Adam’s sin had consequences for all of humanity. We see this in the book of Romans.
Romans 5:12 (NLT)
12 When Adam sinned, sin entered the world. Adam’s sin brought death, so death spread to everyone, for everyone sinned.
When Achan sinned, God said Israel has sinned. Joshua had to identify the tribe, clan and family to which the sinner belonged. We see this story in the book of Joshua.
Joshua 7:1-11 (NLT)
7 But Israel violated the instructions about the things set apart for the Lord. A man named Achan had stolen some of these dedicated things, so the Lord was very angry with the Israelites. Achan was the son of Carmi, a descendant of Zimri son of Zerah, of the tribe of Judah.
2 Joshua sent some of his men from Jericho to spy out the town of Ai, east of Bethel, near Beth-aven. 3 When they returned, they told Joshua, “There’s no need for all of us to go up there; it won’t take more than two or three thousand men to attack Ai. Since there are so few of them, don’t make all our people struggle to go up there.”
4 So approximately 3,000 warriors were sent, but they were soundly defeated. The men of Ai 5 chased the Israelites from the town gate as far as the quarries, and they killed about thirty-six who were retreating down the slope. The Israelites were paralyzed with fear at this turn of events, and their courage melted away.
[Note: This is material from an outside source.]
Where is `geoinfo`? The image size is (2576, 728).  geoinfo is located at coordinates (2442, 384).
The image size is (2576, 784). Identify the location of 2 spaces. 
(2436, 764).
6 Joshua and the elders of Israel tore their clothing in dismay, threw dust on their heads, and bowed face down to the ground before the Ark of the Lord until evening. 7 Then Joshua cried out, “Oh, Sovereign Lord, why did you bring us across the Jordan River if you are going to let the Amorites kill us? If only we had been content to stay on the other side! 8 Lord, what can I say now that Israel has fled from its enemies? 9 For when the Canaanites and all the other people living in the land hear about it, they will surround us and wipe our name off the face of the earth. And then what will happen to the honor of your great name?”
10 But the Lord said to Joshua, “Get up! Why are you lying on your face like this? 11 Israel has sinned and broken my covenant! They have stolen some of the things that I commanded must be set apart for me. And they have not only stolen them but have lied about it and hidden the things among their own belongings.
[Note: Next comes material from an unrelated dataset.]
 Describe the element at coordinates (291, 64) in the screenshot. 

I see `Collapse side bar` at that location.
Getting back to our original story about David and the Israelites from 1 Chronicles; it would seem that in this case, it may have been Israel’s sin as a nation that led to David’s sin. The Lord was angry with Israel before David was incited enough to take a census. This is made clear in 2 Samuel.
2 Samuel 24:1 (NLT)
24 Once again the anger of the Lord burned against Israel, and he caused David to harm them by taking a census. “Go and count the people of Israel and Judah,” the Lord told him.
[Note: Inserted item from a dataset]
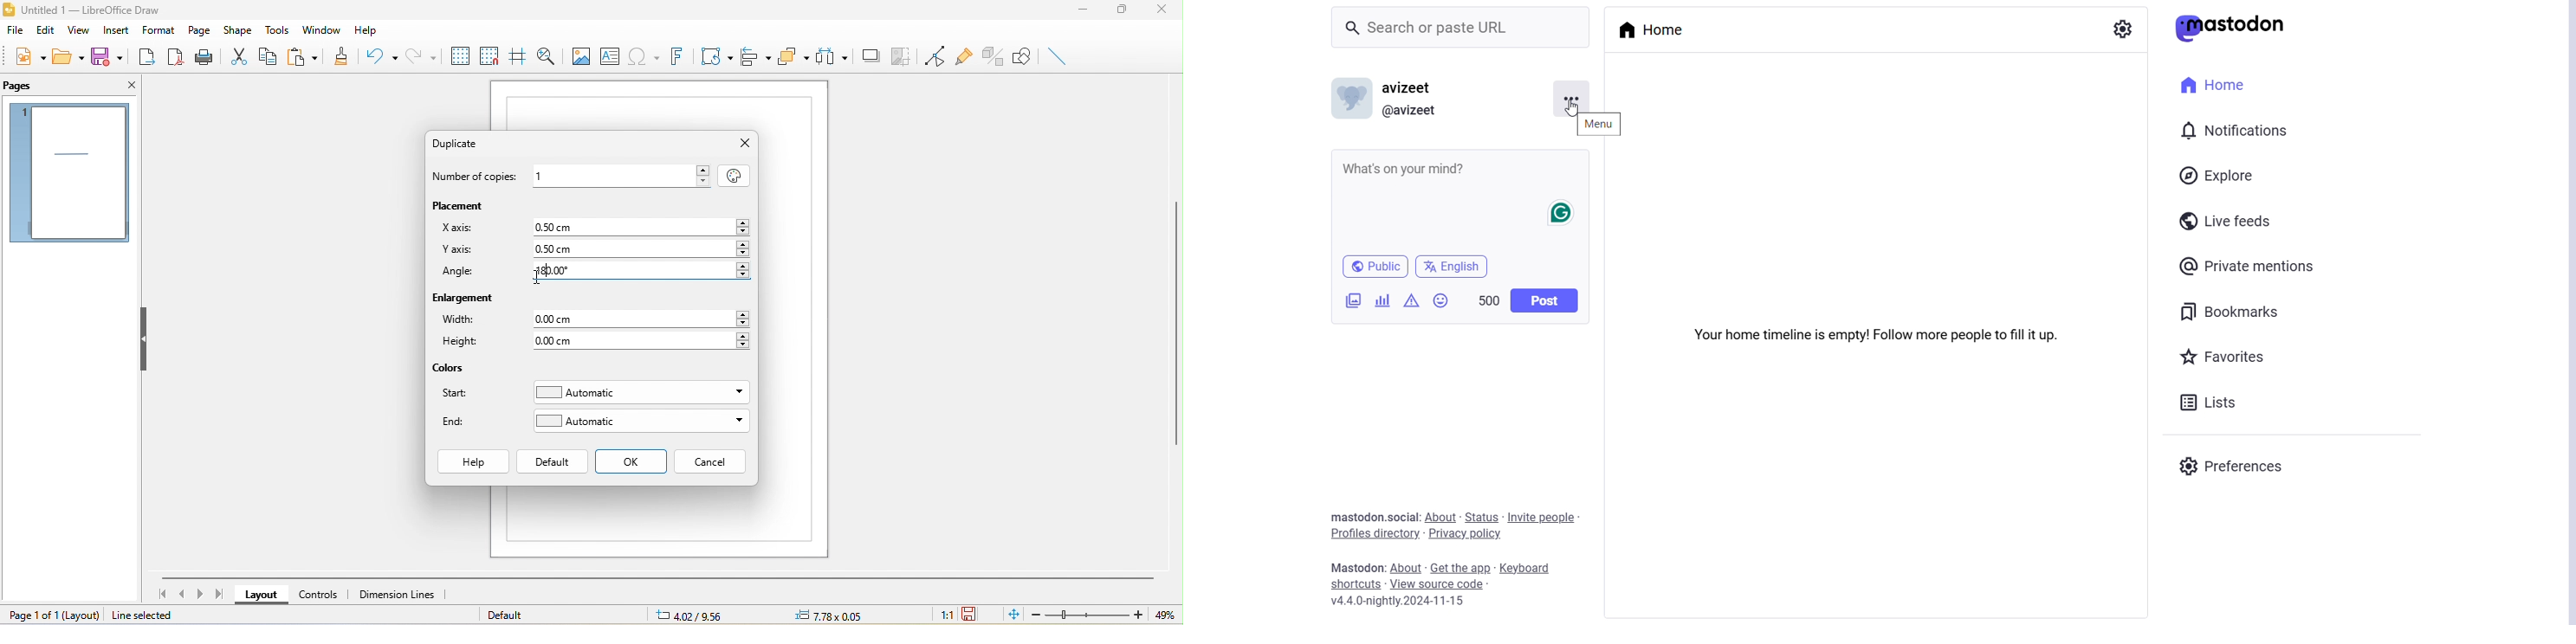 The height and width of the screenshot is (644, 2576). Describe the element at coordinates (516, 53) in the screenshot. I see `helping while moving` at that location.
For this reason, some see this as a plague upon a nation of people who had themselves sinned.
David’s sin deserved personal punishment, but David’s death might have been worse for the nation than the plague. Political turmoil in Israel could have brought invading armies that would have killed even more people. David suffered remorse and grief. Along with the leaders who may have supported his call for a census, David mourned and repented. God graciously forgave him and intervened to spare Jerusalem from impending destruction. Later, the temple was built on the site where David offered his sacrifice that saw the plague halted.
When you look at the big picture of this story, we need to understand that God knows what is best for His people and He always has their best interests in mind. We can look at the 70,000 people who died because of the sin of one man, but that is just a snapshot of the whole story. We don’t see how many more might have died if those 70,000 hadn’t died. We have a limited scope and vision of the whole story so it is hard for us to see. If we did see the whole picture, we might think very differently about the situation.
The bottom line is that we need to learn to trust God, know that He knows best and stop questioning everything that happens. I promise that the end of the story will be much better than the beginning or even the here and now.